In 1790, George Washington selected the area that is now the District of Columbia as the location for the Federal City. Over the next decade and under the direction of city planner, Pierre Charles L’Enfant, the land was bought from the plantation owners and a city began to take shape. At the end of 1798, the exterior of the President’s House was finished, the Senate wing of the Capitol was almost completed and the Treasury building was under contract to be built. At this time, Congress still met at the Capitol building in Philadelphia.
By 1800, Washington D.C. was not yet the great center of U.S. politics that it has become today. In May, Congress officially moved into the Capitol building in D.C., but the President’s House remained mostly unfinished inside and the homes around the Federal district were mostly unfinished. In fact, many investors and citizens wanted to move the capitol to an already established city instead of trying to continue the experiment of designing a city from scratch. They felt the slow growth of Washington D.C. was a sign of failure.
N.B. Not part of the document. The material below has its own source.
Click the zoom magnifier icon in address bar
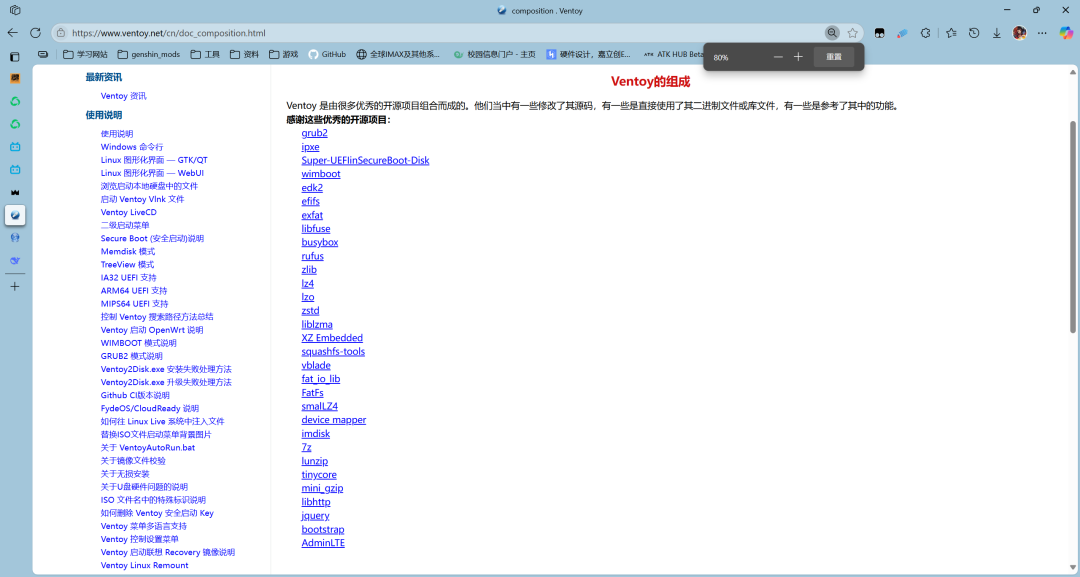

Then in 1814, the city took an even bigger hit when the British invaded the city and burned down most of the public buildings, including the President’s House and the Capitol. The city was left seemingly forlorn and deserted. Fortunately, very little private property was destroyed and a coming windstorm forced the British out of the city after less than a day.
It wasn’t until 1817, when James Monroe took the office, that the President’s House and the rest of the public buildings were finally rebuilt and a stately and formal aura finally swept over the Capitol city. The first lady, Mrs. Monroe, became known for her southern hospitality and grand state dinners. Finally the nation had a capitol city it could be proud of.
Washington D.C. has a feeling of distinguished Southern grace to this day. It is a city for politics and government business as well as history and tourism. Tourists and residents alike find no lack for entertainment or good conversation topics. Every American should make Washington D.C. a top destination on their list of places to see.